[START]
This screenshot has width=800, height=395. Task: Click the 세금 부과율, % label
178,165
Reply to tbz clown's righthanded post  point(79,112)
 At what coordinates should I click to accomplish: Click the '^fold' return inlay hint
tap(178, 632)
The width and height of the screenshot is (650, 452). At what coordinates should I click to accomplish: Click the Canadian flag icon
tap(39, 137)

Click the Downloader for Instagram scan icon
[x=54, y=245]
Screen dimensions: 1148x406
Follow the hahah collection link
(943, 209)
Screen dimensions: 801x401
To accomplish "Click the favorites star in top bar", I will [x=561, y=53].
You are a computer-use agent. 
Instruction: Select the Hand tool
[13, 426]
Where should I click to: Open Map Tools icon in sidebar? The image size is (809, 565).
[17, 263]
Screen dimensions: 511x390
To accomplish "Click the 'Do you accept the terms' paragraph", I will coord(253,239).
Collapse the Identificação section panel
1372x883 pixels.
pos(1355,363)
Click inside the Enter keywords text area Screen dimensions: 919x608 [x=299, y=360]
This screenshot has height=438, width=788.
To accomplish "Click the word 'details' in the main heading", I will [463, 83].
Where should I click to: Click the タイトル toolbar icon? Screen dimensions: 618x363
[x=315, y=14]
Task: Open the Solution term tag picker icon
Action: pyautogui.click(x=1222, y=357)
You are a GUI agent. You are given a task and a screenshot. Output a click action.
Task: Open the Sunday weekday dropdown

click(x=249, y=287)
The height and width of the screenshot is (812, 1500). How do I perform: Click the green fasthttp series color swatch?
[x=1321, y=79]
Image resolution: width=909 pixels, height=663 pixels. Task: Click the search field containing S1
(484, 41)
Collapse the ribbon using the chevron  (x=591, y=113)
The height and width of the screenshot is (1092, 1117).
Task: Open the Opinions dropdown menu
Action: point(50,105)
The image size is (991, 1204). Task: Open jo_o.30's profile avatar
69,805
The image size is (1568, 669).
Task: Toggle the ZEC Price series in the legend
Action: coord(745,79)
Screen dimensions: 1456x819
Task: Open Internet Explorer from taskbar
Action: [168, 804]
[END]
§ **Written task**
Can you duplicate all of these records line for line, with no changes?

§ **Solution**
This screenshot has width=800, height=395. Task: Click the 세금 부과율, % label
178,165
Reply to tbz clown's righthanded post  point(79,112)
 At what coordinates should I click to accomplish: Click the '^fold' return inlay hint
tap(178, 632)
The width and height of the screenshot is (650, 452). At what coordinates should I click to accomplish: Click the Canadian flag icon
tap(39, 137)

Click the Downloader for Instagram scan icon
[x=54, y=245]
Screen dimensions: 1148x406
Follow the hahah collection link
(943, 209)
Screen dimensions: 801x401
To accomplish "Click the favorites star in top bar", I will [x=561, y=53].
You are a computer-use agent. 
Instruction: Select the Hand tool
[13, 426]
Where should I click to: Open Map Tools icon in sidebar? The image size is (809, 565).
[17, 263]
Screen dimensions: 511x390
To accomplish "Click the 'Do you accept the terms' paragraph", I will coord(253,239).
Collapse the Identificação section panel
1372x883 pixels.
pos(1355,363)
Click inside the Enter keywords text area Screen dimensions: 919x608 [x=299, y=360]
This screenshot has height=438, width=788.
To accomplish "Click the word 'details' in the main heading", I will [463, 83].
Where should I click to: Click the タイトル toolbar icon? Screen dimensions: 618x363
[x=315, y=14]
Task: Open the Solution term tag picker icon
Action: pyautogui.click(x=1222, y=357)
You are a GUI agent. You are given a task and a screenshot. Output a click action.
Task: Open the Sunday weekday dropdown

click(x=249, y=287)
The height and width of the screenshot is (812, 1500). How do I perform: Click the green fasthttp series color swatch?
[x=1321, y=79]
Image resolution: width=909 pixels, height=663 pixels. Task: Click the search field containing S1
(484, 41)
Collapse the ribbon using the chevron  (x=591, y=113)
The height and width of the screenshot is (1092, 1117).
Task: Open the Opinions dropdown menu
Action: point(50,105)
The image size is (991, 1204). Task: Open jo_o.30's profile avatar
69,805
The image size is (1568, 669).
Task: Toggle the ZEC Price series in the legend
Action: coord(745,79)
Screen dimensions: 1456x819
Task: Open Internet Explorer from taskbar
Action: [168, 804]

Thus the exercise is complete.